> [What to work on]
Copy nothing but the lines below, from the one with "Screen dimensions: 541x488" through the one with "905x414 pixels.", exactly as written; no pictures should appear.

> [Raw data]
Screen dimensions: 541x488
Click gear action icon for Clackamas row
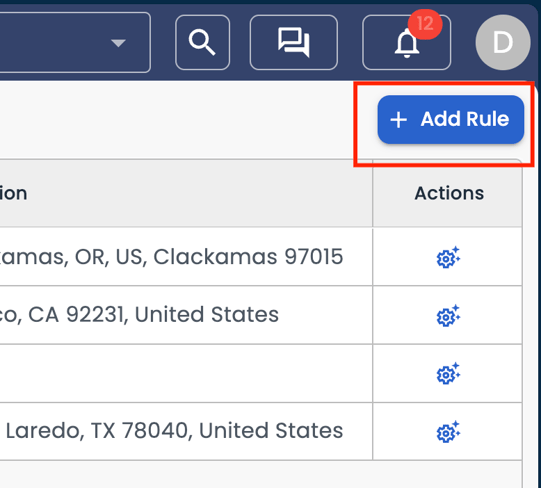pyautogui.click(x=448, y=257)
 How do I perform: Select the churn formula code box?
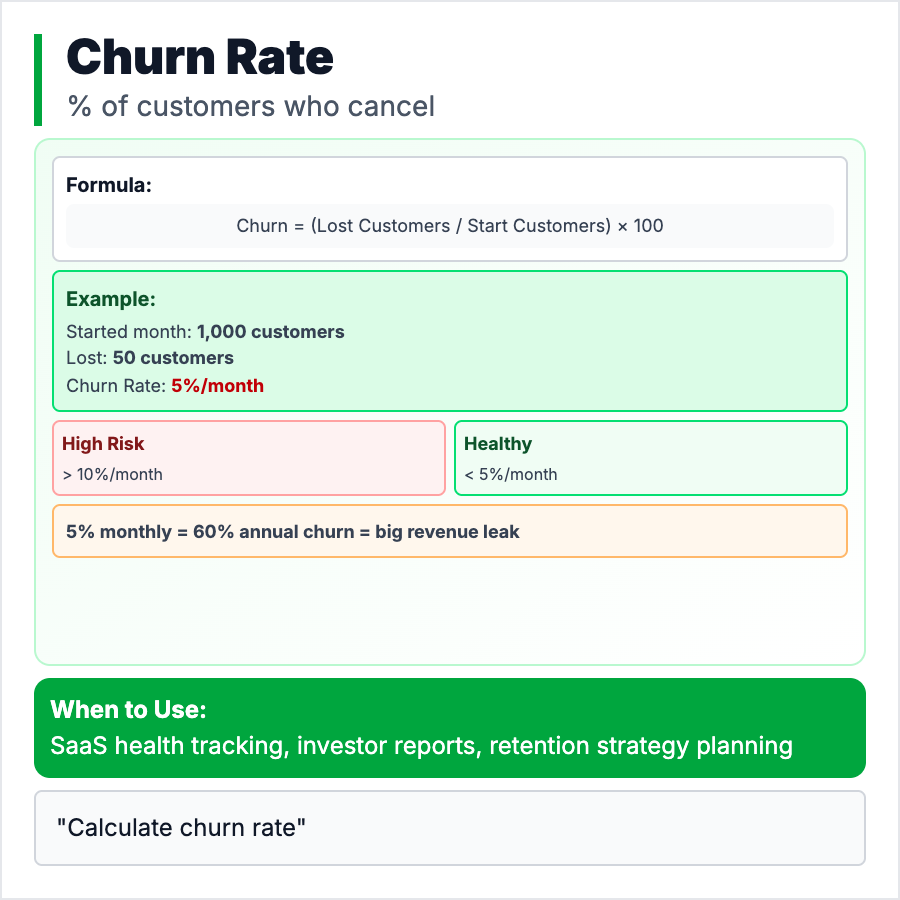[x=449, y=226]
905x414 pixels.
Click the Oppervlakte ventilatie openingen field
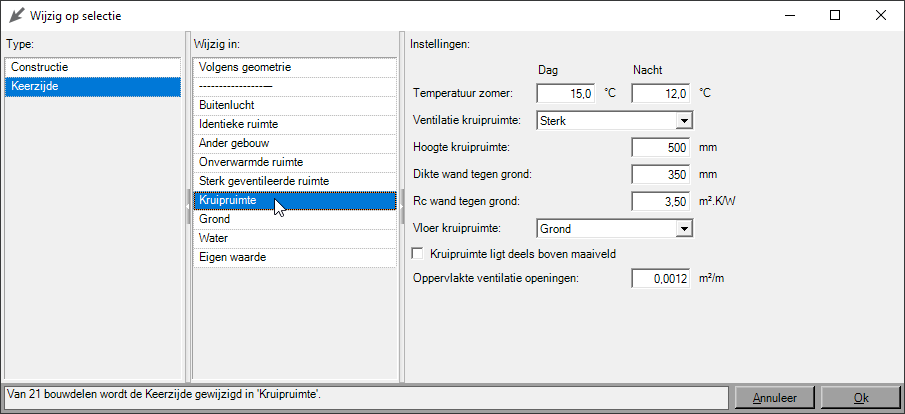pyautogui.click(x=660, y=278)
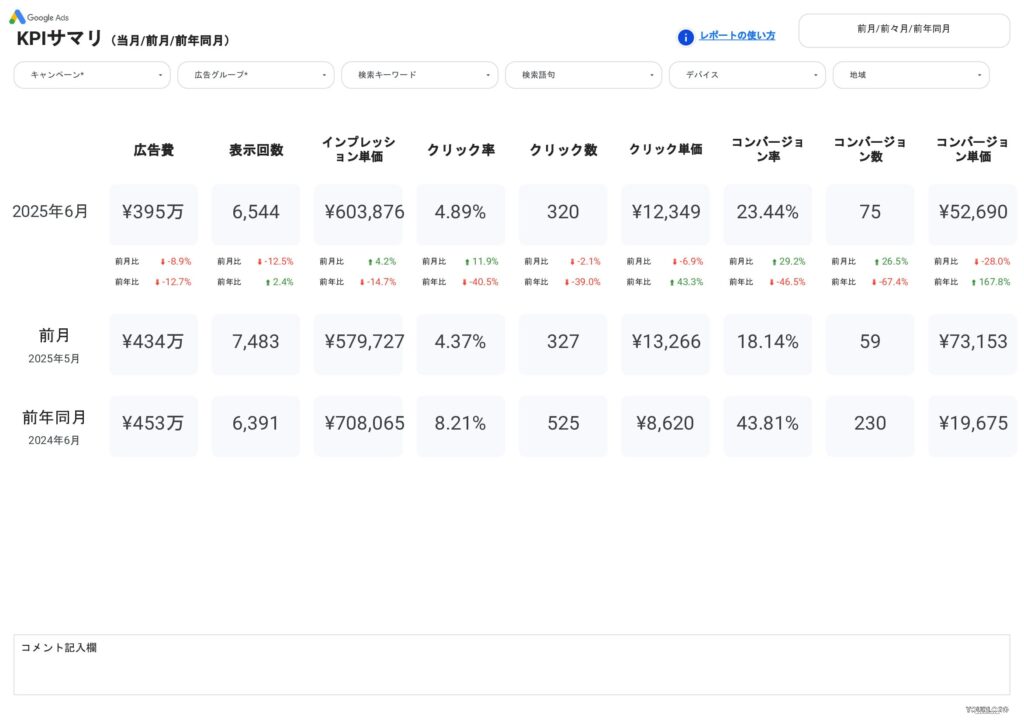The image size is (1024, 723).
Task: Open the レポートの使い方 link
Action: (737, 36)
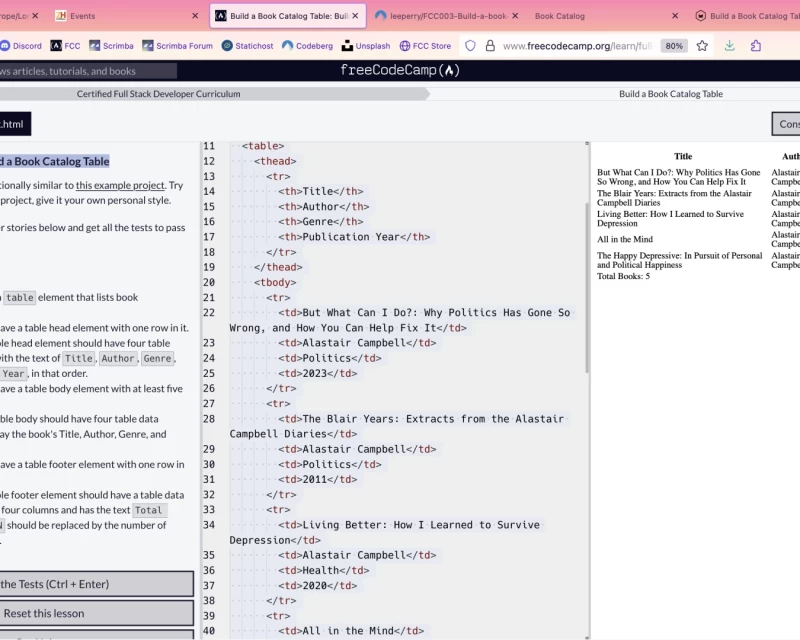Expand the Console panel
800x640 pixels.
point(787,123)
--
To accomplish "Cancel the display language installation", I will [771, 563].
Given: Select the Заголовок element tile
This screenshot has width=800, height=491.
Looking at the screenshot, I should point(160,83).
* * *
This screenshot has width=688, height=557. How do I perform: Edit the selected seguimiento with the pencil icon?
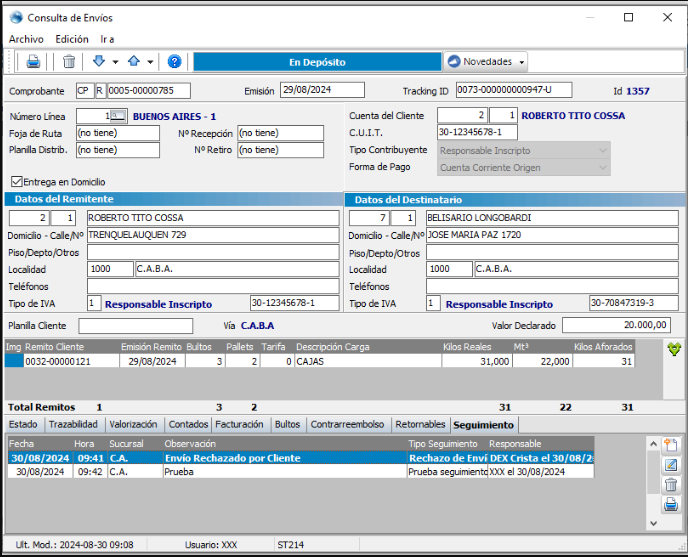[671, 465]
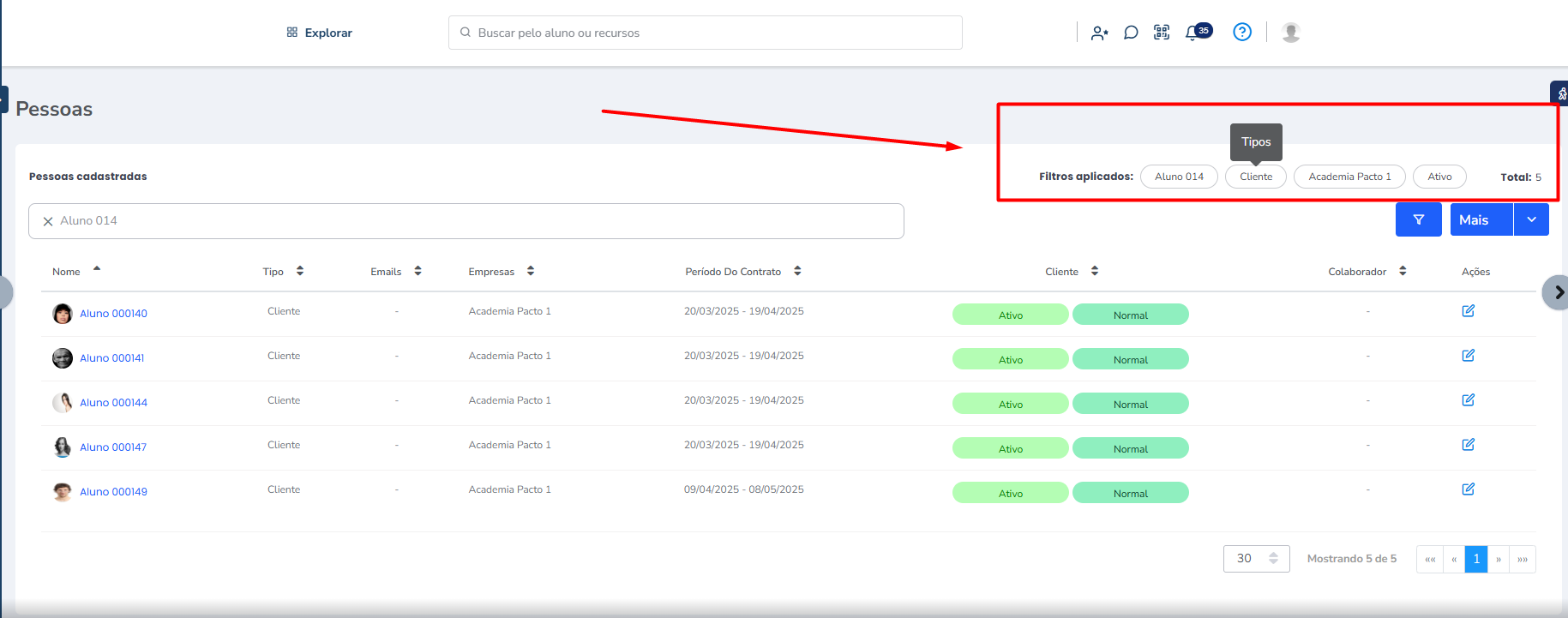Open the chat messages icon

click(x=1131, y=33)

> [Response]
Screen dimensions: 541x488
Click gear action icon for Clackamas row
pyautogui.click(x=448, y=257)
 How do I perform: Select the churn formula code box?
[x=449, y=226]
905x414 pixels.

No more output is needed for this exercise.